Problem
The lines to copy are those with "agent" in them. Pull each one from the entries below.

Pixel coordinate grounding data
---------------

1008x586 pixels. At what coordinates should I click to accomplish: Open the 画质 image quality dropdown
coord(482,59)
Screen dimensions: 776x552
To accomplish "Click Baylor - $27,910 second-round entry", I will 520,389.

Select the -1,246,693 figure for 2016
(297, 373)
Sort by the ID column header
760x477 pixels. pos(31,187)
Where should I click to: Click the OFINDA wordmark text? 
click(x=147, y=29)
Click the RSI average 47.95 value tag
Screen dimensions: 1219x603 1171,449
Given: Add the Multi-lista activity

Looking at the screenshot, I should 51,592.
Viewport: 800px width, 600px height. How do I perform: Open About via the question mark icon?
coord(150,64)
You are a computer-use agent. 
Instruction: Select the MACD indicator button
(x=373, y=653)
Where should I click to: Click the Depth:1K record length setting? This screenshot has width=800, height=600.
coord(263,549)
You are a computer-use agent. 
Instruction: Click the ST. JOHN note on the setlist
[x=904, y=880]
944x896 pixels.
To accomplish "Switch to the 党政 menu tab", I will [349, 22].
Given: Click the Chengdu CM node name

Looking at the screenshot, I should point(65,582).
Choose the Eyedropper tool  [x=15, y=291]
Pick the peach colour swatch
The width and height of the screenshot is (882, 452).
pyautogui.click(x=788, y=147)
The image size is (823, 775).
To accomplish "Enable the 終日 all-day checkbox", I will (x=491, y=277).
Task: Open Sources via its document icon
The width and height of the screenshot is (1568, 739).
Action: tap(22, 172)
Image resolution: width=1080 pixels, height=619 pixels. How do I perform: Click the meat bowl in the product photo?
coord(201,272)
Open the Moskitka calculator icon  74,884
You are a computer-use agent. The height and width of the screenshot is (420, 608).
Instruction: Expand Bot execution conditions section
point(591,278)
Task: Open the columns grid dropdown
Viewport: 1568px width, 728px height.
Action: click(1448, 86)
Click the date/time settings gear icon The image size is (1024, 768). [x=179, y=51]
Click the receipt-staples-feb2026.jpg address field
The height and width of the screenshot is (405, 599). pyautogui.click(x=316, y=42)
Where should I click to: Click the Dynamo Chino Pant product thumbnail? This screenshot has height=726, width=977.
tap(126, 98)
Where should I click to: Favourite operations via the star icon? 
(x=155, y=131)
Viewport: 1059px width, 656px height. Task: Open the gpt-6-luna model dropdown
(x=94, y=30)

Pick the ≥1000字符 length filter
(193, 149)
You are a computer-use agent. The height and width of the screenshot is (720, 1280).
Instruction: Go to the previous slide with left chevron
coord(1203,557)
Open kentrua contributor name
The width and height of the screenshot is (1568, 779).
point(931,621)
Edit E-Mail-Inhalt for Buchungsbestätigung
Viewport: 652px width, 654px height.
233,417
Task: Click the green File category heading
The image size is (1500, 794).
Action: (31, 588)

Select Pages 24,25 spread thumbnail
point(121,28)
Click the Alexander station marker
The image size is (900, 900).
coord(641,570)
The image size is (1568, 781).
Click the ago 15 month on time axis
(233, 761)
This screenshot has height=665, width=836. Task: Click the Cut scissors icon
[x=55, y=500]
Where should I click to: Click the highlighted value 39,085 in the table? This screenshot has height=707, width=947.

---------------

The completed task
You are a computer-use agent. 
You are a computer-use agent. 
You are a computer-use agent. The height and width of the screenshot is (420, 608).
You are a computer-use agent. The height and width of the screenshot is (720, 1280).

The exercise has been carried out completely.